Food named after monarchs

Nineteenth century celebrity chefs were fond of naming dishes after public figures and events, so it’s not surprising that other milestones in Victoria’s reign attracted their own commemorative treats. Auguste Escoffier, head chef at the famous Monte Carlo Grand Hotel, baptised a flambéed cherry compôte as “cerise jubilée”, to mark the queen’s golden jubilee. Cherries jubilee later became a dinner party staple, prepared theatrically in a chafing dish and accompanied by vanilla ice cream.

The tradition of naming foods after monarchs is of course much older than these Victorian commemorations. Earlier British cookery books offered recipes for Queen Anne’s pudding and King William’s posset. Linking a recipe to a ruler dignified the dish and to some degree the cook through association. Alongside such allusions to specific monarchs, earlier cookbooks also included recipes with more generic regal references.

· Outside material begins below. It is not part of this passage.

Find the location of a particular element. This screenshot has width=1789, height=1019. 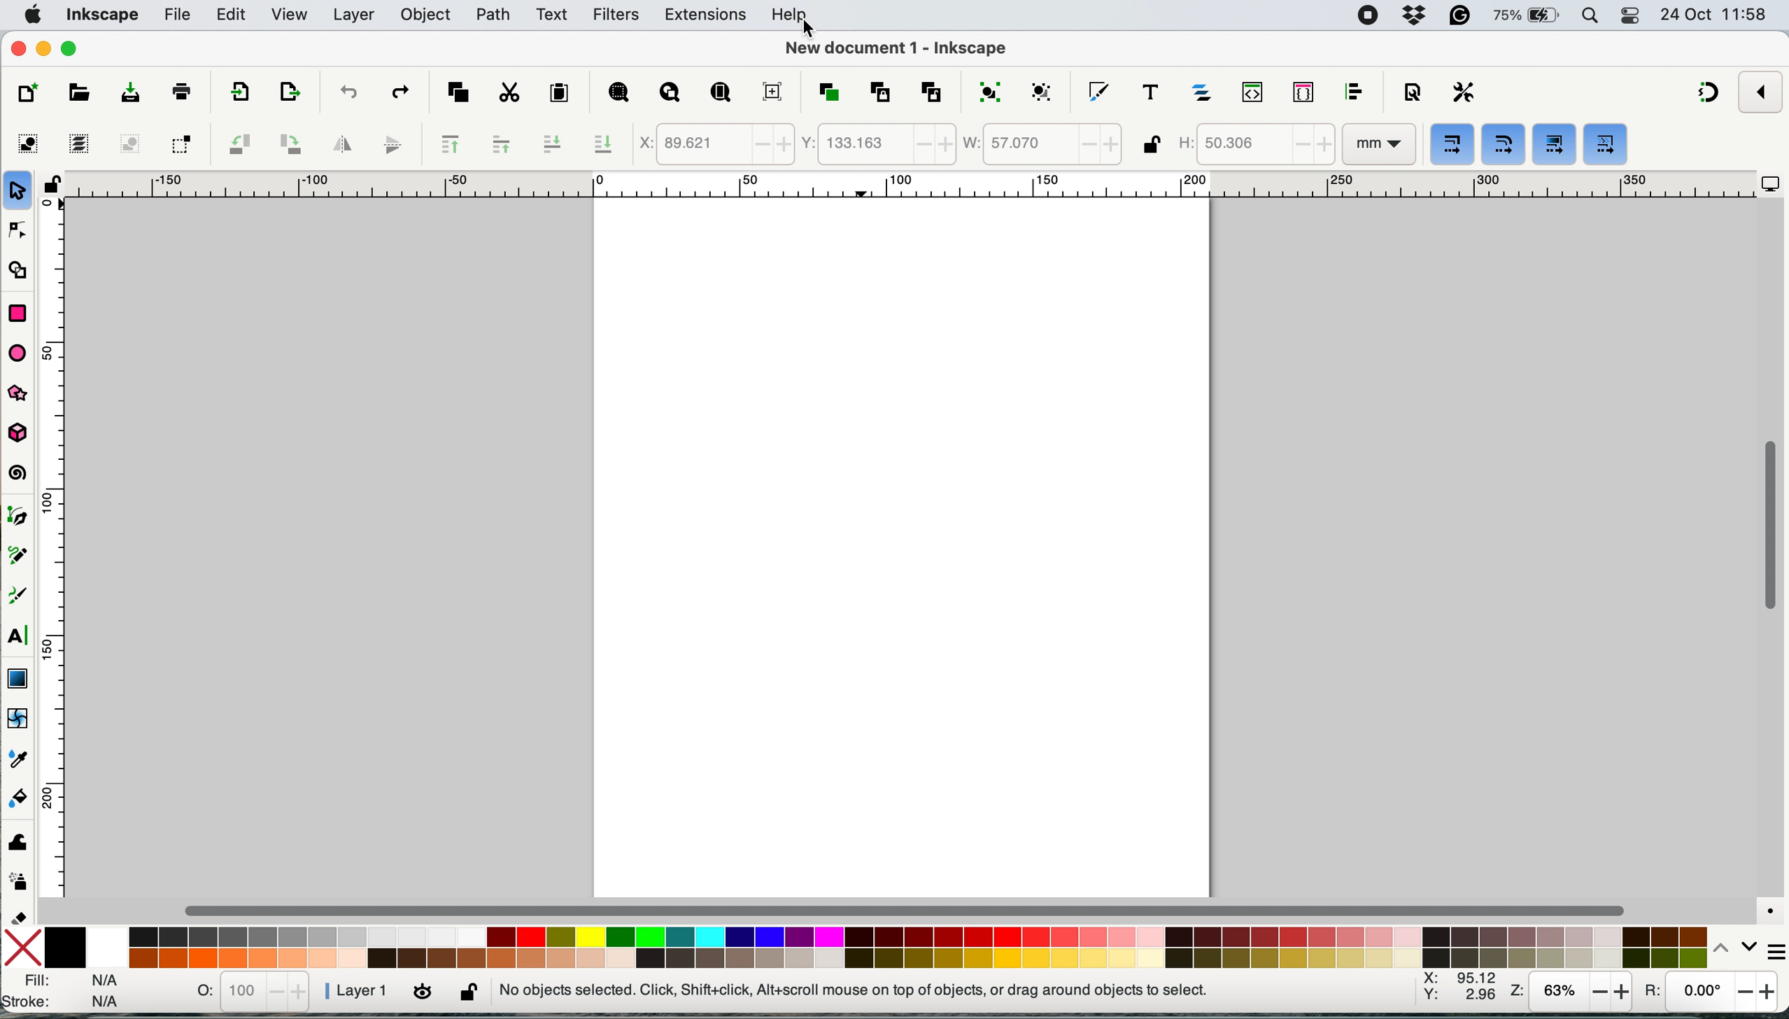

snapping option is located at coordinates (1758, 93).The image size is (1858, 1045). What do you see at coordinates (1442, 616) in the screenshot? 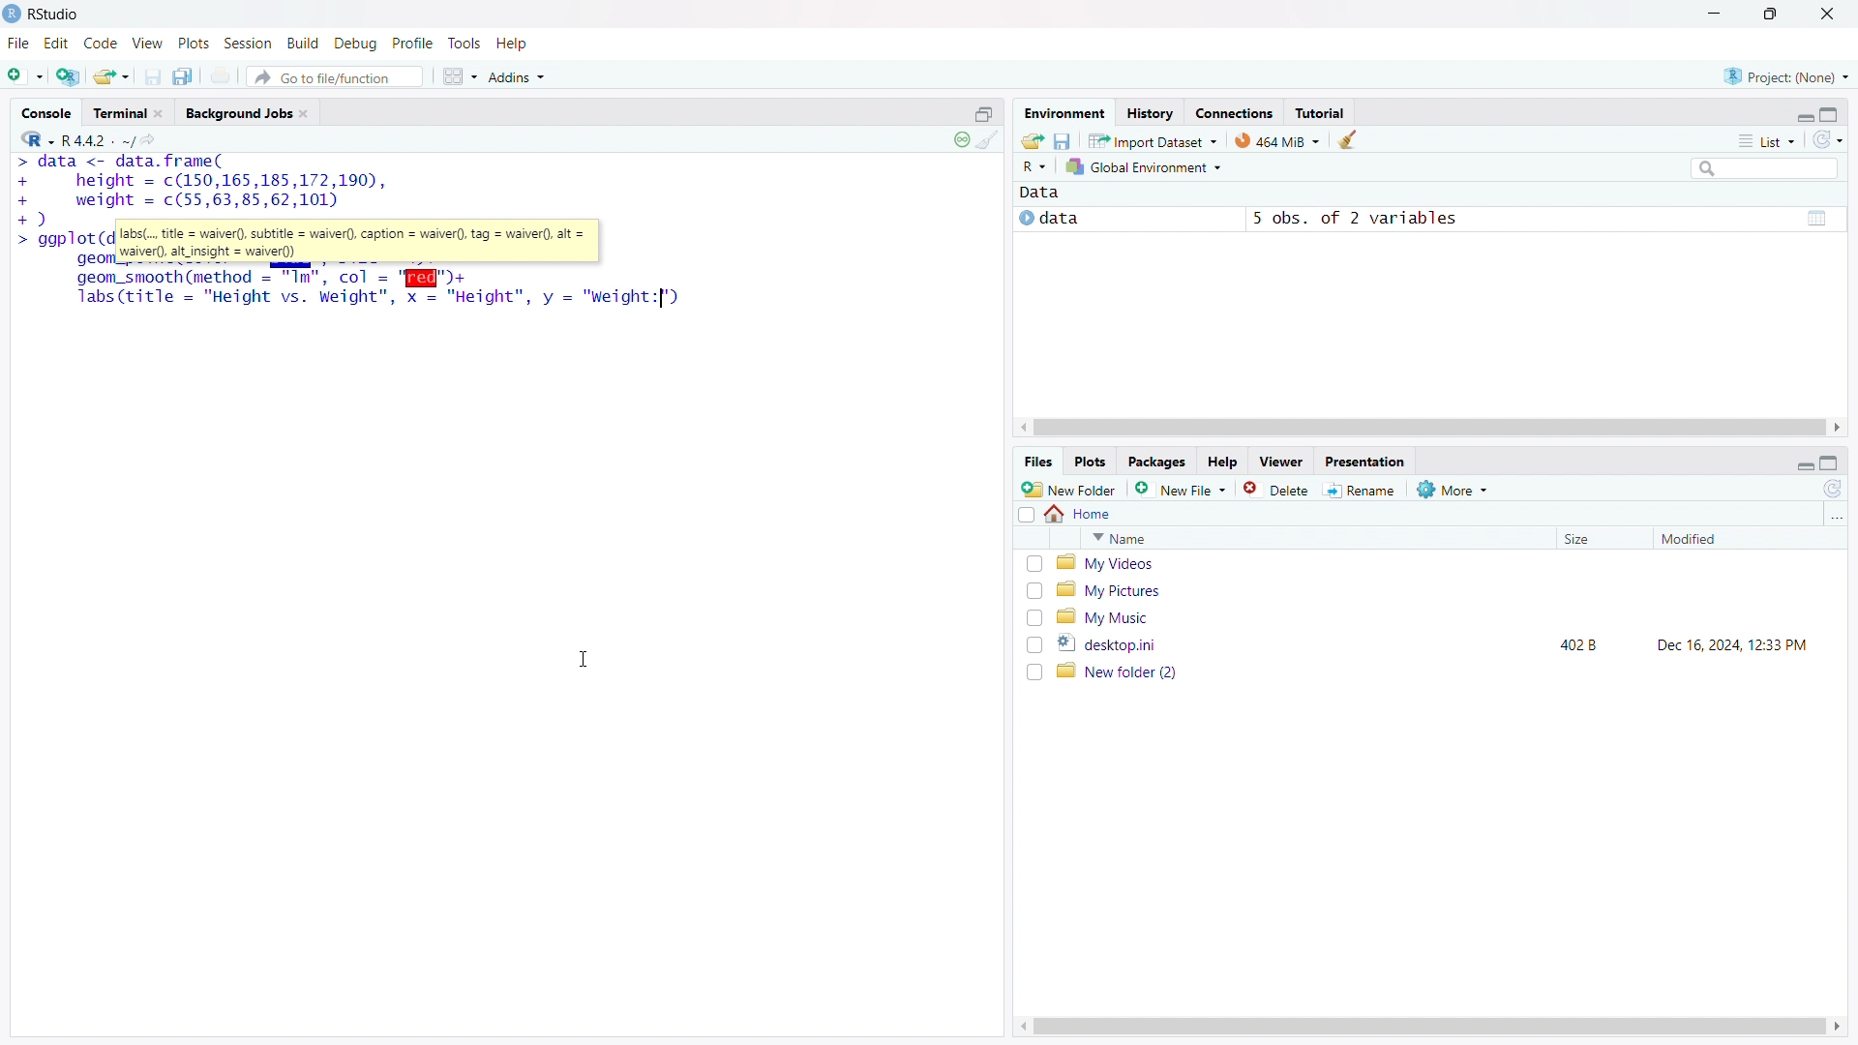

Authors explained how to make queen cakes, queen’s pancakes, queen’s delight, or queen’s pudding. Queen’s pudding was often a form of what later came to be called apple Charlotte, a name that probably commemorated Queen Charlotte (1744-1818). As with cherries jubilee, an older dish was thus given a new association with a specific monarch.

Recipe for Queen's Pudding
Recipe for Queen’s Pudding. Eliza Alcock, The Frugal Housekeeper’s Companion (Liverpool, 1812), Author provided

And then there’s queen of puddings. In a glorious reversal, here it is the pudding itself that wears the crown. Its layers of rich bread pudding, jam and soft meringue became popular in the mid-19th century and remain, in the words of Tesco Real Food , “dessert royalty”.

So what advice does history offer when it comes to winning the platinum pudding contest? The most enduring dishes with royal connections are not entirely new inventions, but rather familiar dishes – an eggy sponge cake, an apple puree encased in buttery bread – given a new identity as a commemorative dish.

A recipe for Washington biscuits
A recipe for Washington biscuits. A recipe for ‘Washington Biscuits’, from Massey and Son’s Biscuit, Ice, & Compote Book; or the Essence of Modern Confectionery (London, 1866, Author provided

So you could rebrand your favourite dessert with a glossy regal title. Or perhaps you’d prefer to submit something with a republican twist? In that case how about Washington biscuits, named after US President George Washington? These little almond meringues are topped with apricot jam and glacé icing flavoured with curaçao liqueur. Yum.